**What is needed**
Your answer should be the line containing "Viewport: 251px width, 177px height." and each line after it through the end of the data below, repeated exactly.

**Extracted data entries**

╔══

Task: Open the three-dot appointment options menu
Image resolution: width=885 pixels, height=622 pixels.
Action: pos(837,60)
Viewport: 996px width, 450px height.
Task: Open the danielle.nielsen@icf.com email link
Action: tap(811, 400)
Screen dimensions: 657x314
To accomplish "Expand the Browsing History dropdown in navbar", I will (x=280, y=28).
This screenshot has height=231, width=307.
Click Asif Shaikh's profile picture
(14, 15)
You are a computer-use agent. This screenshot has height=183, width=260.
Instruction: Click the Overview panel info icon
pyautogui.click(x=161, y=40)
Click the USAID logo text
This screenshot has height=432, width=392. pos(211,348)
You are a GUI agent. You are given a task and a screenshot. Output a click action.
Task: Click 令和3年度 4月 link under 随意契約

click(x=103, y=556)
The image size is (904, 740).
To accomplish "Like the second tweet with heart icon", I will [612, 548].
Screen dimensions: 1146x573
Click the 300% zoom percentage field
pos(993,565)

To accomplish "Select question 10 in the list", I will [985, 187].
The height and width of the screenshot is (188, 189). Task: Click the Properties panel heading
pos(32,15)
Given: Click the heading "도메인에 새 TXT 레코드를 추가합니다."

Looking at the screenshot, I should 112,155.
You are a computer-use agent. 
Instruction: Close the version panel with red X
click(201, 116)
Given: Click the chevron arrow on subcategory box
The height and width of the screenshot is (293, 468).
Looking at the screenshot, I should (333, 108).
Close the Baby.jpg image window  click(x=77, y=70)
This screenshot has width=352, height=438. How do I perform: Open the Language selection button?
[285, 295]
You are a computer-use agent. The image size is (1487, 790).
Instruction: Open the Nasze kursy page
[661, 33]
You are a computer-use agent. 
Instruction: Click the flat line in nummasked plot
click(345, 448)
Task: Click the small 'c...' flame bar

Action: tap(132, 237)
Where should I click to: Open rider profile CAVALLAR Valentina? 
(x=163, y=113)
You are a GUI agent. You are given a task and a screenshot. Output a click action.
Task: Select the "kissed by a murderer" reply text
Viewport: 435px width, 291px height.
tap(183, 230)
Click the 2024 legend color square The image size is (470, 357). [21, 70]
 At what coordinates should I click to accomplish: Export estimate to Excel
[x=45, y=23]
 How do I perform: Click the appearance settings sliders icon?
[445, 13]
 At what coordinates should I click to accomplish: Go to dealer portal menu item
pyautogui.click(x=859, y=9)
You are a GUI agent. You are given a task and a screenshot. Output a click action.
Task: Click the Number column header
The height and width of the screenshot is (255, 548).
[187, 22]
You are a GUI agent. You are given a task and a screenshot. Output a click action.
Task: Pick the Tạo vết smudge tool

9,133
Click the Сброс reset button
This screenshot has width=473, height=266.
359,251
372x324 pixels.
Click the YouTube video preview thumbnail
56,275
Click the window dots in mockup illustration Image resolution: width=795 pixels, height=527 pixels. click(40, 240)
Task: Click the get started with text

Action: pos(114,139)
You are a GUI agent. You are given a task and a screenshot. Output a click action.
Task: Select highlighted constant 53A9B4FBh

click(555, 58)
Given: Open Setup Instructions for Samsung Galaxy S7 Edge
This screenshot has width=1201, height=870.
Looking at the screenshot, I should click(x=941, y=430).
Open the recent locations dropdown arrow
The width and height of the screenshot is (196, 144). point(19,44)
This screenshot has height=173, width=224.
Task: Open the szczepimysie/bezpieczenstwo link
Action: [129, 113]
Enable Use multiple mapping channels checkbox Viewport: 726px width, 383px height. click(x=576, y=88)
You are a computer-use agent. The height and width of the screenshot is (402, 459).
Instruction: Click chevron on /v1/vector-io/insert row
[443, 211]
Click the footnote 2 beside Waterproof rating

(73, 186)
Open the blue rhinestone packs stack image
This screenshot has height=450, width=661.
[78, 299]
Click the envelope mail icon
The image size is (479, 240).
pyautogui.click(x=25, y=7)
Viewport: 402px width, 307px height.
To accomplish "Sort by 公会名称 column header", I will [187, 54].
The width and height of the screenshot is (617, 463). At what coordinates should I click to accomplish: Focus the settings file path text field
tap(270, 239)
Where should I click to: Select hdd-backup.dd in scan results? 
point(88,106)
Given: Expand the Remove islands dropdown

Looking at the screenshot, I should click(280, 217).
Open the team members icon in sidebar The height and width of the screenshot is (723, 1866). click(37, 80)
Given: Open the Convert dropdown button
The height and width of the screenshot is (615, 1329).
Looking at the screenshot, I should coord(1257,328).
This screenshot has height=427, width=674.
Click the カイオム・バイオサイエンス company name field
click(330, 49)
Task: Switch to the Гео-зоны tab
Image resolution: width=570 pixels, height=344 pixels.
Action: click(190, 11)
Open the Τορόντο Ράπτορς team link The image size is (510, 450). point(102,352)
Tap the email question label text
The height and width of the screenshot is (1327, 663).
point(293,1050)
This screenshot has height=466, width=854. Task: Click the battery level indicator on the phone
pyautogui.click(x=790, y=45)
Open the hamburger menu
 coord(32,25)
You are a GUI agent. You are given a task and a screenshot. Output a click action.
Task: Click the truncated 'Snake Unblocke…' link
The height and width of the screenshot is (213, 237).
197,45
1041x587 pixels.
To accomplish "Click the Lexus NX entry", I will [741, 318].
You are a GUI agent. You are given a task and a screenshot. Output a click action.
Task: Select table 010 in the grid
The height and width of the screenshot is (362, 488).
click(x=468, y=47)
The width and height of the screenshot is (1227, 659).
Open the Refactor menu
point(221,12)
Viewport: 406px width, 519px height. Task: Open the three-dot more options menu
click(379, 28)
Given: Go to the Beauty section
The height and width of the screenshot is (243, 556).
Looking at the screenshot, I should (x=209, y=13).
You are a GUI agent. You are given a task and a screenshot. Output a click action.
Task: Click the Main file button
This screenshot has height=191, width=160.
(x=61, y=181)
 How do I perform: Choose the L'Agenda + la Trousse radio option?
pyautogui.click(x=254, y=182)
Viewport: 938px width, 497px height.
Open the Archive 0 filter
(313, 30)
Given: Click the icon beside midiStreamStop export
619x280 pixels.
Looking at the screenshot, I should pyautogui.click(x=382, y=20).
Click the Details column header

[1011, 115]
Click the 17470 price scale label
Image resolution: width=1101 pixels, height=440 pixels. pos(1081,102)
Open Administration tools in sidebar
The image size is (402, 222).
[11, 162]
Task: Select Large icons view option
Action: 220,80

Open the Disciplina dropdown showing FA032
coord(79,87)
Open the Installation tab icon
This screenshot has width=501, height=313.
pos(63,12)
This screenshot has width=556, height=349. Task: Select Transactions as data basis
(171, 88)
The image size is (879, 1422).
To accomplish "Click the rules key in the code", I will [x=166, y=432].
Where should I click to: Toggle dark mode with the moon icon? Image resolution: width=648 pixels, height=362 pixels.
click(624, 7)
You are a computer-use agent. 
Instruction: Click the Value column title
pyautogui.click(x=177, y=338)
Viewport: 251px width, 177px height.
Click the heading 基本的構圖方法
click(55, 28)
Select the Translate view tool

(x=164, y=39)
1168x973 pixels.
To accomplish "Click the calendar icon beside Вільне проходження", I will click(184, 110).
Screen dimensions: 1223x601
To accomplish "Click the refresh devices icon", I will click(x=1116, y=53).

╚══

**Answer box**
Viewport: 251px width, 177px height.
Click the heading 基本的構圖方法
click(55, 28)
Select the Translate view tool

(x=164, y=39)
1168x973 pixels.
To accomplish "Click the calendar icon beside Вільне проходження", I will click(184, 110).
Screen dimensions: 1223x601
To accomplish "Click the refresh devices icon", I will click(x=1116, y=53).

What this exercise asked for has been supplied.